Several NFS errors on diskless clients
Beeblebrox
zaphod at berentweb.com
Fri Feb 13 12:25:28 UTC 2015
Hi Rick, thanks for answering, but it seems there's a slight mis-understanding.
* I have 3 NFS exports, mount version on client confirmed with "nfsstat -m":
V2: /data/amd64, mounts to root as ro
V4: /usr/local, mounts to same as ro
V4: /home, mounts to same as rw
* Root is being mounted as V2, not a problem for me. However, when I "ls -la" /home or /usr/local (the V4 mounts), I see file ownership problem (numbers instead of actual user name). This is true for folders owned ANY user (root, me, etc):
drwxr-xr-x 106 32767 32767 date-time folder-name (always the same number 32767)

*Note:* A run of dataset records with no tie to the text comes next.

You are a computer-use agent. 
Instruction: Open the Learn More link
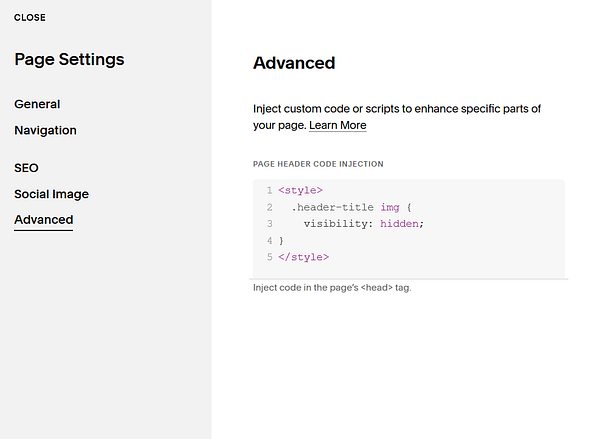tap(338, 126)
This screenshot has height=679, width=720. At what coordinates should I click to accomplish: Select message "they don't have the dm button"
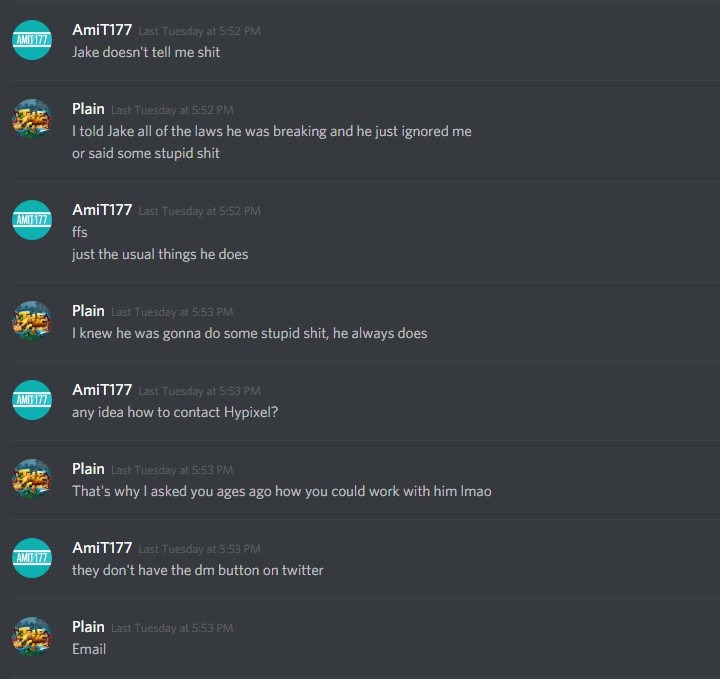click(197, 570)
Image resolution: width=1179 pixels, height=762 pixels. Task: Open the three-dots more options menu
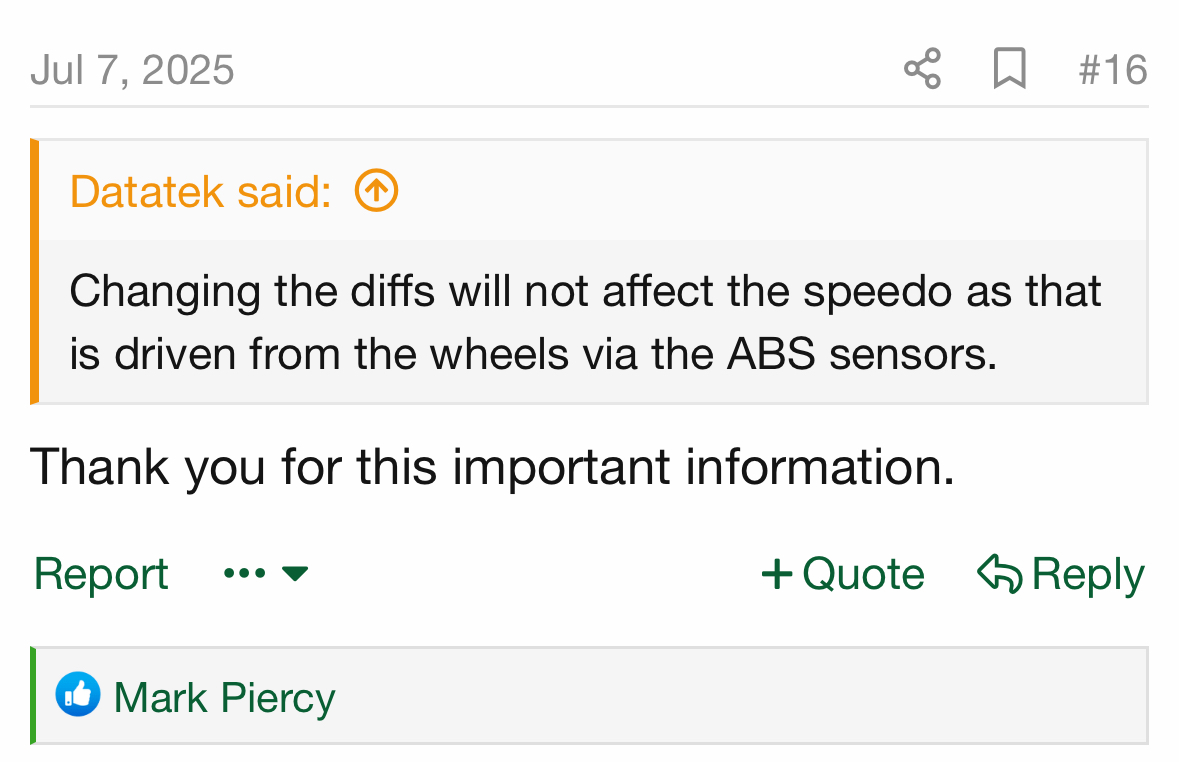pyautogui.click(x=245, y=573)
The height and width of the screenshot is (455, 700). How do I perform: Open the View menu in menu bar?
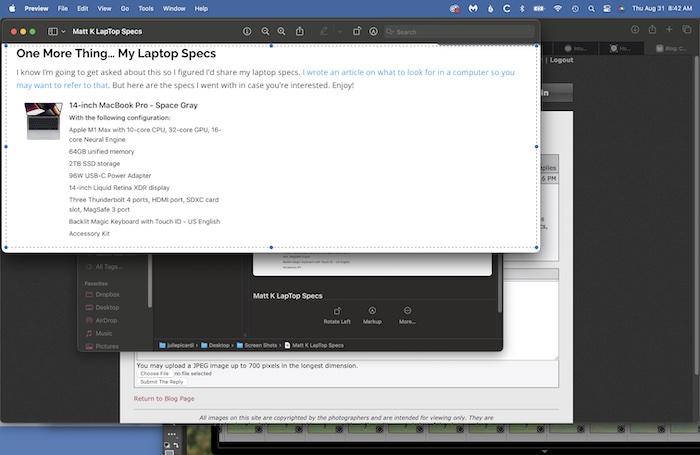pos(103,7)
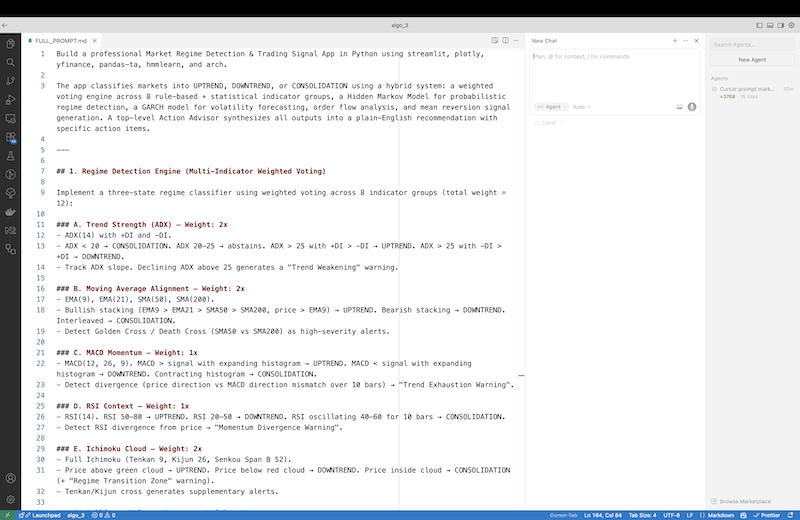Open the Docker view in activity bar
800x520 pixels.
point(11,211)
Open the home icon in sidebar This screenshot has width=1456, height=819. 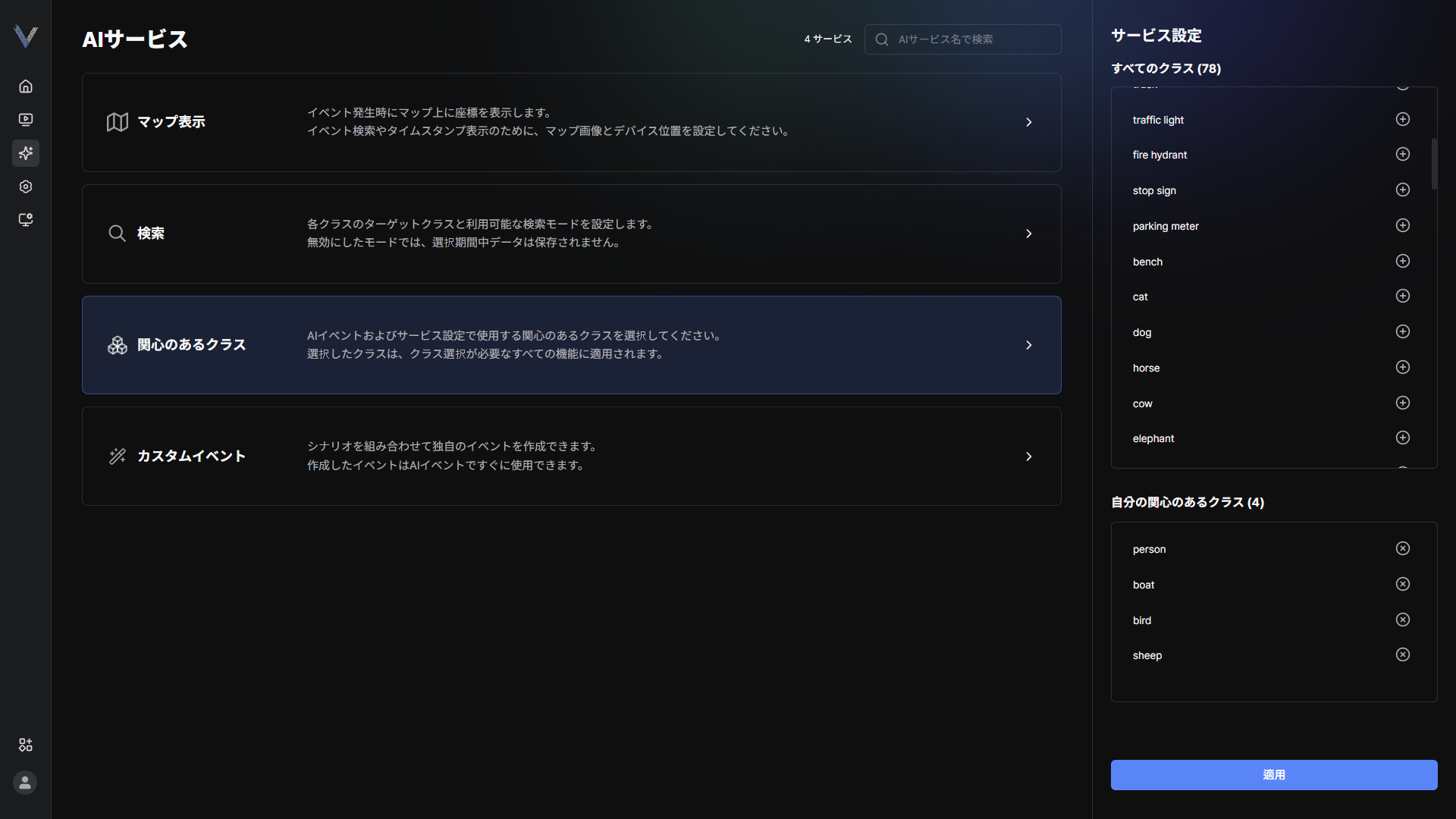coord(26,86)
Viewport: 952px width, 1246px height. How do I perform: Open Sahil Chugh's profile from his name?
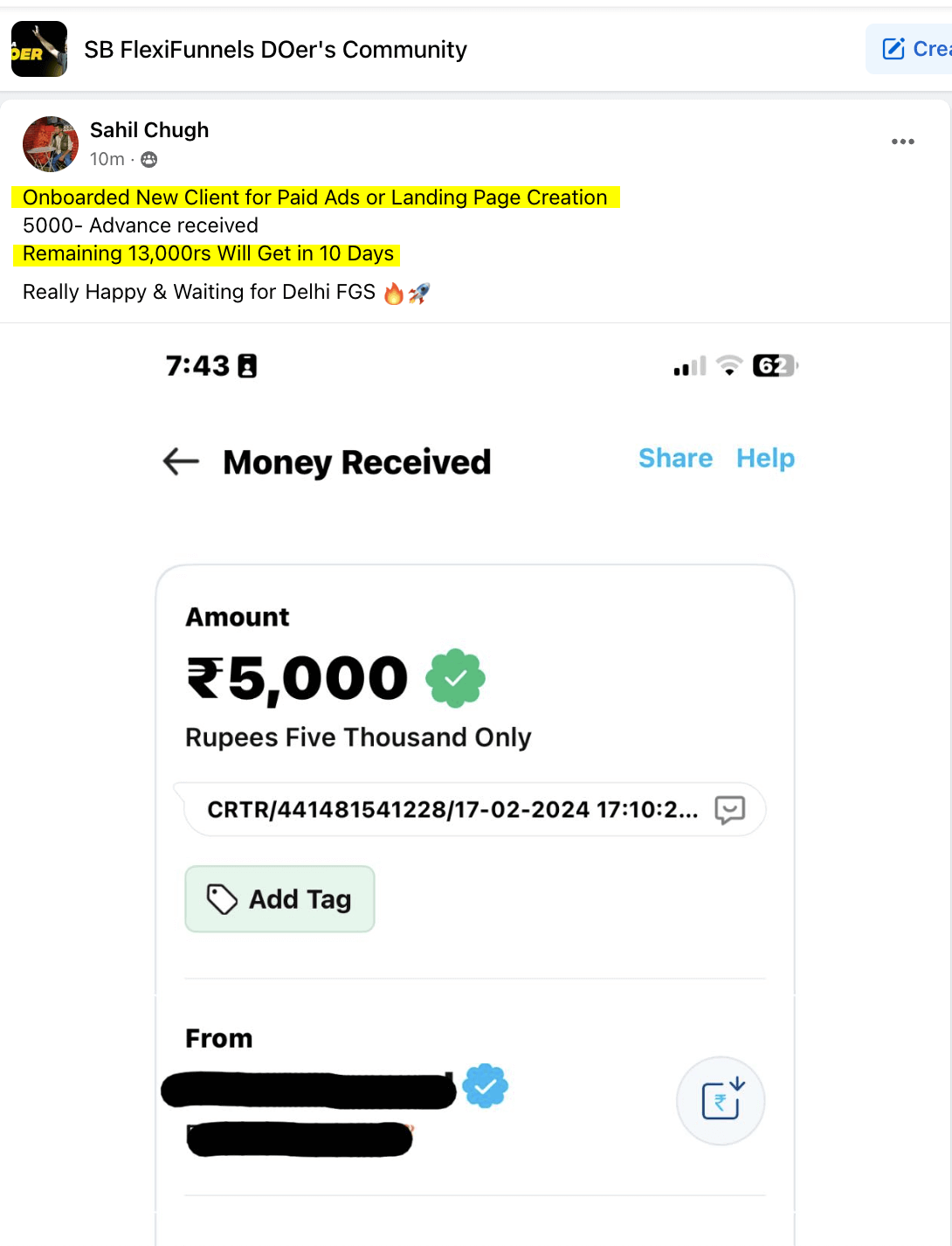tap(149, 129)
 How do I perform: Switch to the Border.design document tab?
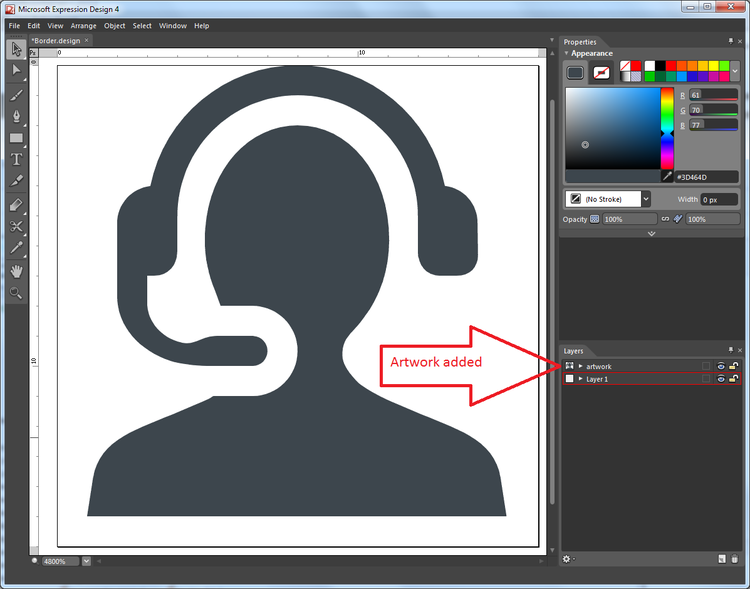(x=58, y=41)
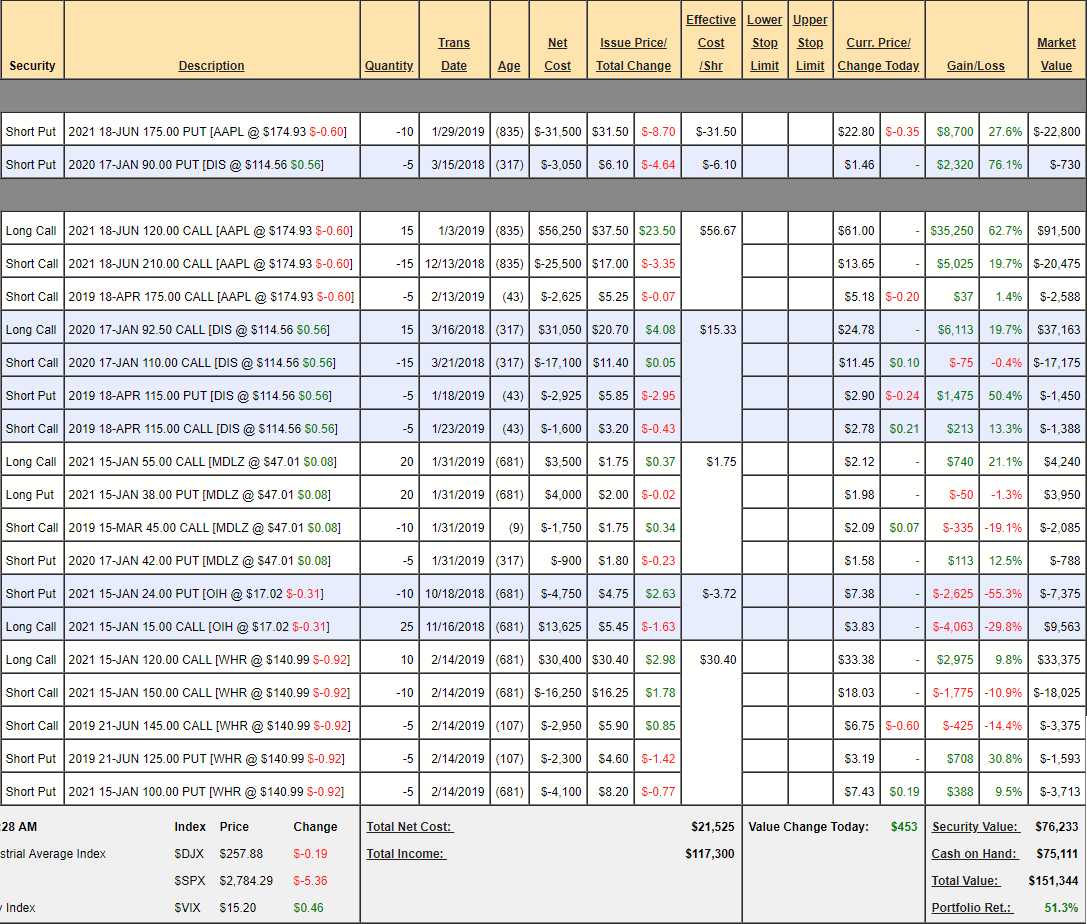
Task: Select the WHR 2019 21-JUN 125.00 PUT description
Action: (205, 759)
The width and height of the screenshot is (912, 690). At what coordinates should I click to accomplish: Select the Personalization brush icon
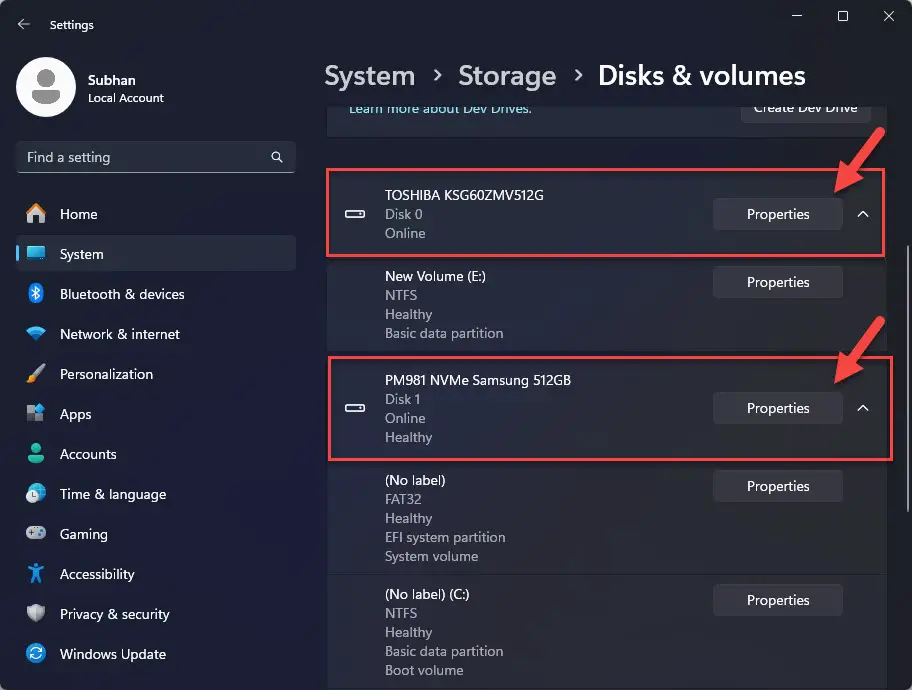pyautogui.click(x=37, y=374)
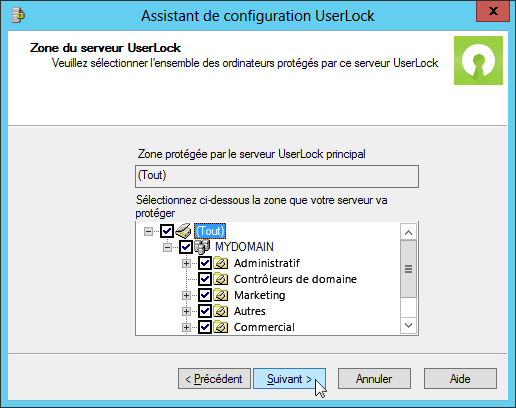Click the green UserLock keyhole logo
Image resolution: width=516 pixels, height=408 pixels.
478,60
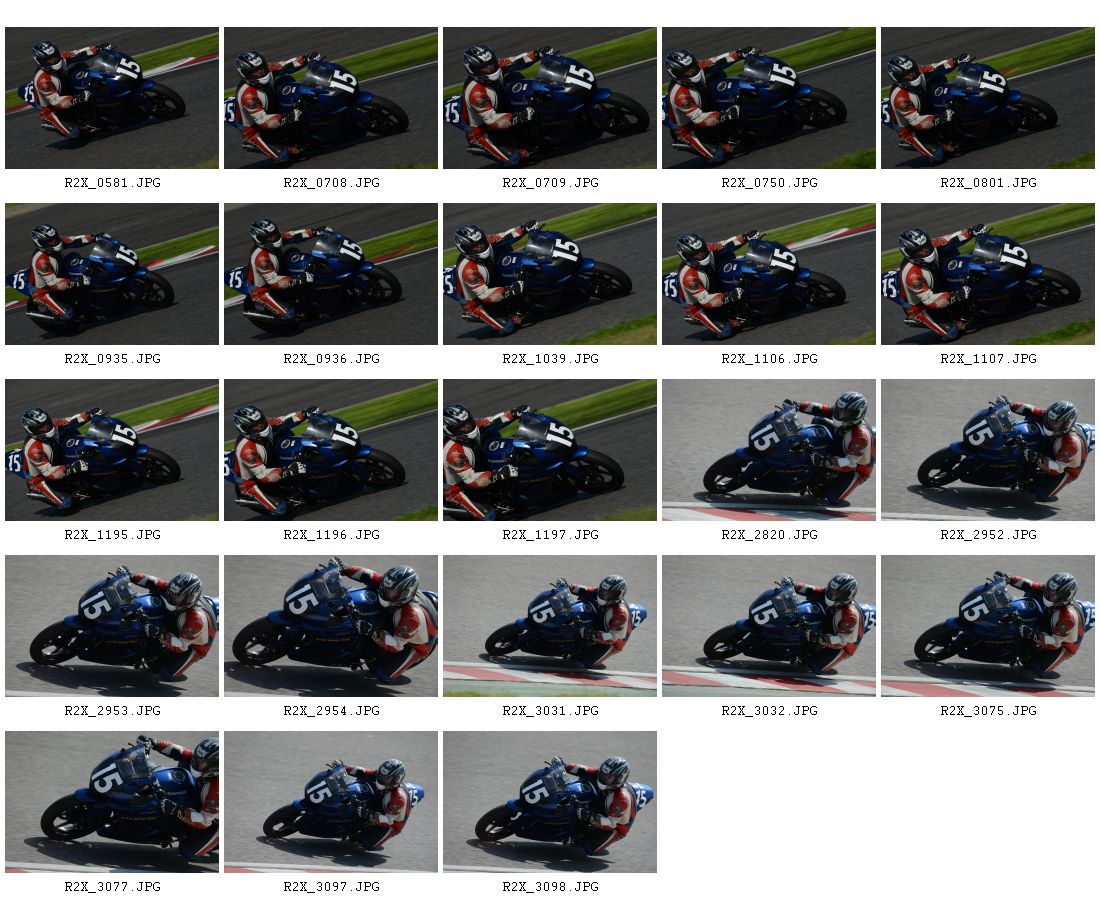The width and height of the screenshot is (1100, 900).
Task: Open thumbnail R2X_2820.JPG
Action: 769,450
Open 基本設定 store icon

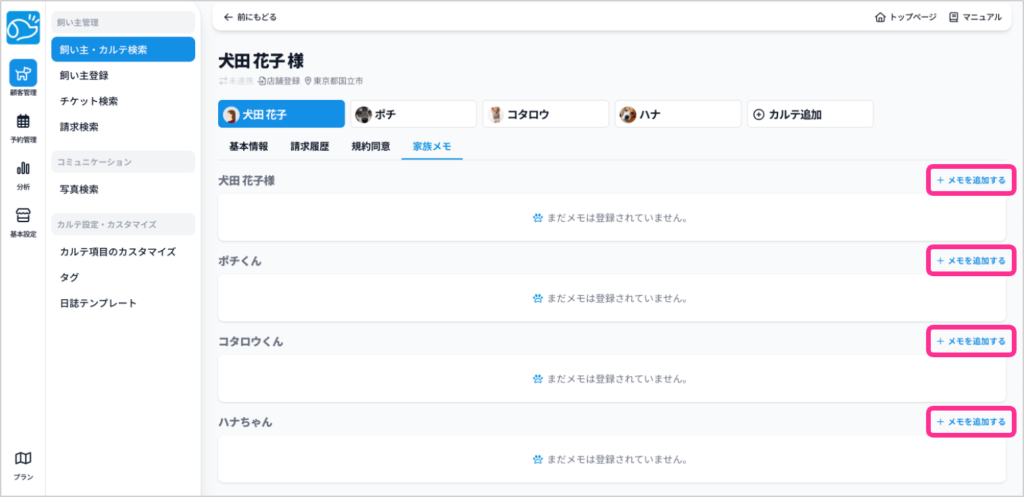(x=22, y=220)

* I turned on some debugging with "nfsuserd -verbose" and I can see:
added uid=0 name=root \ added gid=0 name=root
added uid=1001 name=me \ added gid=1001 name=me
added uid=350 name=_sabnzbd \ added gid=350 name=_sabnzbd
* Most Likely reason: The NFS-V2 export (client root /data/amd64 folder) is at the same time a Jail. This probably causes "some process number in the jail" not matching up with process number on Host, thus the failure to assign proper name to file ownership. My /etc/jail.conf:
pxe { name = pxe;
path = /data/amd64;
ip4.addr = 192.168.2.1; #subnet as /32 breaks tftp
host.hostname = pxe.me;
devfs_ruleset = 12;
allow.raw_sockets;
mount.devfs;
mount.fstab = /etc/fstab.pxe; }
* I start the diskless client system with below script. Any additional pxe service (dhcp, tftp, etc) is defined in /data/amd64/etc/rc.conf.
jail -c pxe
rpcbind -s -h 192.168.2.1
mountd -rnl -h 192.168.2.1
nfsd -ut -n 4 -h 192.168.2.1
nfsuserd -verbose
* Starting dbus/hald on client while nfsuserd is running results in:
a) added gid=556 name=messagebus \ added gid=562 name=polkit
b) No message about "nfs_getpages: error 13"
* If I don't run nfsuserd, or if I use NFS V2/3 for the /usr/local export:
a) File permissions on the non-root exports get displayed by name.
b) I see the "nfs_getpages: error 13" message.
* I did not try the "-maproot=root" solution, because it does not address the problem of regular users (ie me) having incorrect file ownership under /home/me.
* File ownership under /var/run is correct because it's not NFS (it's MD)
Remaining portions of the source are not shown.